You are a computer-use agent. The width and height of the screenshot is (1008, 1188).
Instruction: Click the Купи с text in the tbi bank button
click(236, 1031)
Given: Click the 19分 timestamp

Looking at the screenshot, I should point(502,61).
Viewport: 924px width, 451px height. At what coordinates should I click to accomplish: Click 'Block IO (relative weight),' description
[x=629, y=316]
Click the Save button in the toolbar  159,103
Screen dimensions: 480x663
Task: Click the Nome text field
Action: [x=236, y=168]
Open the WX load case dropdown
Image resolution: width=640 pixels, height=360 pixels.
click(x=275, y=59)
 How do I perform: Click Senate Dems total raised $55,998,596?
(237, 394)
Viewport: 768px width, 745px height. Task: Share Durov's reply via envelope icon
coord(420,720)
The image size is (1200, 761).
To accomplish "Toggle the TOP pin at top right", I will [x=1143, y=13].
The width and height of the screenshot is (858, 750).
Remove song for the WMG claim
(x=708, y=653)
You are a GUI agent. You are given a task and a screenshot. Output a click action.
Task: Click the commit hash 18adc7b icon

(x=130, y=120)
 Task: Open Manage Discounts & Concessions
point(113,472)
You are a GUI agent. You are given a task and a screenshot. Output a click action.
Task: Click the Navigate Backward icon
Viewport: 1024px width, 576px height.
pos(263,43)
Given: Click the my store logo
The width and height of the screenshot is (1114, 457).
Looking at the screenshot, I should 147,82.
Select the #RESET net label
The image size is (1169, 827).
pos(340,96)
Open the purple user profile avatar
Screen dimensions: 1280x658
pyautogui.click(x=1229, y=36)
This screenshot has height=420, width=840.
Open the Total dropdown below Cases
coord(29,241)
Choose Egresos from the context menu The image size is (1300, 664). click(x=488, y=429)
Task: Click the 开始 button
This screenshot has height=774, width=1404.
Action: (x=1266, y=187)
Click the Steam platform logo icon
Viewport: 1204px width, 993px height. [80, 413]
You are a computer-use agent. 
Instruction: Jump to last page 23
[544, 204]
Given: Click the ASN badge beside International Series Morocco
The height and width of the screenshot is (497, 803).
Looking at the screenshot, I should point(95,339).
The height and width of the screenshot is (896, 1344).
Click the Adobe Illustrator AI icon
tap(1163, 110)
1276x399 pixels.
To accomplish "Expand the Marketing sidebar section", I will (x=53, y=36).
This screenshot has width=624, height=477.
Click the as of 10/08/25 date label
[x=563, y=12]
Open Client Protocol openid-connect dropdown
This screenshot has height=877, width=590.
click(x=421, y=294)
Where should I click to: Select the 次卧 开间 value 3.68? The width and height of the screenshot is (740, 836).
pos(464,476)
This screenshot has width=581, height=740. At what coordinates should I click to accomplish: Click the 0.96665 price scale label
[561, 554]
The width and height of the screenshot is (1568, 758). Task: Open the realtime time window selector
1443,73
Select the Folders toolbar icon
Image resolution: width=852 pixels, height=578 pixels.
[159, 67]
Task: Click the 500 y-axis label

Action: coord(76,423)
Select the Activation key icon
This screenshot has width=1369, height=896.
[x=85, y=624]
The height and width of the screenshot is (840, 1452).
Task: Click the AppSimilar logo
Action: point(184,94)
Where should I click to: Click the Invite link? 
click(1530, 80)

- EXERCISE GOAL
Output the entire listing above without leaving out or altering anything.

- THE COMPLETED TASK
You are a computer-use agent. The width and height of the screenshot is (1008, 1188).
Instruction: Click the Купи с text in the tbi bank button
click(236, 1031)
Given: Click the 19分 timestamp

Looking at the screenshot, I should point(502,61).
Viewport: 924px width, 451px height. At what coordinates should I click to accomplish: Click 'Block IO (relative weight),' description
[x=629, y=316]
Click the Save button in the toolbar  159,103
Screen dimensions: 480x663
Task: Click the Nome text field
Action: [x=236, y=168]
Open the WX load case dropdown
Image resolution: width=640 pixels, height=360 pixels.
click(x=275, y=59)
 How do I perform: Click Senate Dems total raised $55,998,596?
(237, 394)
Viewport: 768px width, 745px height. Task: Share Durov's reply via envelope icon
coord(420,720)
The image size is (1200, 761).
To accomplish "Toggle the TOP pin at top right", I will [x=1143, y=13].
The width and height of the screenshot is (858, 750).
Remove song for the WMG claim
(x=708, y=653)
You are a GUI agent. You are given a task and a screenshot. Output a click action.
Task: Click the commit hash 18adc7b icon

(x=130, y=120)
 Task: Open Manage Discounts & Concessions
point(113,472)
You are a GUI agent. You are given a task and a screenshot. Output a click action.
Task: Click the Navigate Backward icon
Viewport: 1024px width, 576px height.
pos(263,43)
Given: Click the my store logo
The width and height of the screenshot is (1114, 457).
Looking at the screenshot, I should 147,82.
Select the #RESET net label
The image size is (1169, 827).
pos(340,96)
Open the purple user profile avatar
Screen dimensions: 1280x658
pyautogui.click(x=1229, y=36)
This screenshot has height=420, width=840.
Open the Total dropdown below Cases
coord(29,241)
Choose Egresos from the context menu The image size is (1300, 664). click(x=488, y=429)
Task: Click the 开始 button
This screenshot has height=774, width=1404.
Action: (x=1266, y=187)
Click the Steam platform logo icon
Viewport: 1204px width, 993px height. [80, 413]
You are a computer-use agent. 
Instruction: Jump to last page 23
[544, 204]
Given: Click the ASN badge beside International Series Morocco
The height and width of the screenshot is (497, 803).
Looking at the screenshot, I should point(95,339).
The height and width of the screenshot is (896, 1344).
Click the Adobe Illustrator AI icon
tap(1163, 110)
1276x399 pixels.
To accomplish "Expand the Marketing sidebar section", I will (x=53, y=36).
This screenshot has width=624, height=477.
Click the as of 10/08/25 date label
[x=563, y=12]
Open Client Protocol openid-connect dropdown
This screenshot has height=877, width=590.
click(x=421, y=294)
Where should I click to: Select the 次卧 开间 value 3.68? The width and height of the screenshot is (740, 836).
pos(464,476)
This screenshot has width=581, height=740. At what coordinates should I click to accomplish: Click the 0.96665 price scale label
[561, 554]
The width and height of the screenshot is (1568, 758). Task: Open the realtime time window selector
1443,73
Select the Folders toolbar icon
Image resolution: width=852 pixels, height=578 pixels.
[159, 67]
Task: Click the 500 y-axis label

Action: coord(76,423)
Select the Activation key icon
This screenshot has width=1369, height=896.
[x=85, y=624]
The height and width of the screenshot is (840, 1452).
Task: Click the AppSimilar logo
Action: point(184,94)
Where should I click to: Click the Invite link? 
click(1530, 80)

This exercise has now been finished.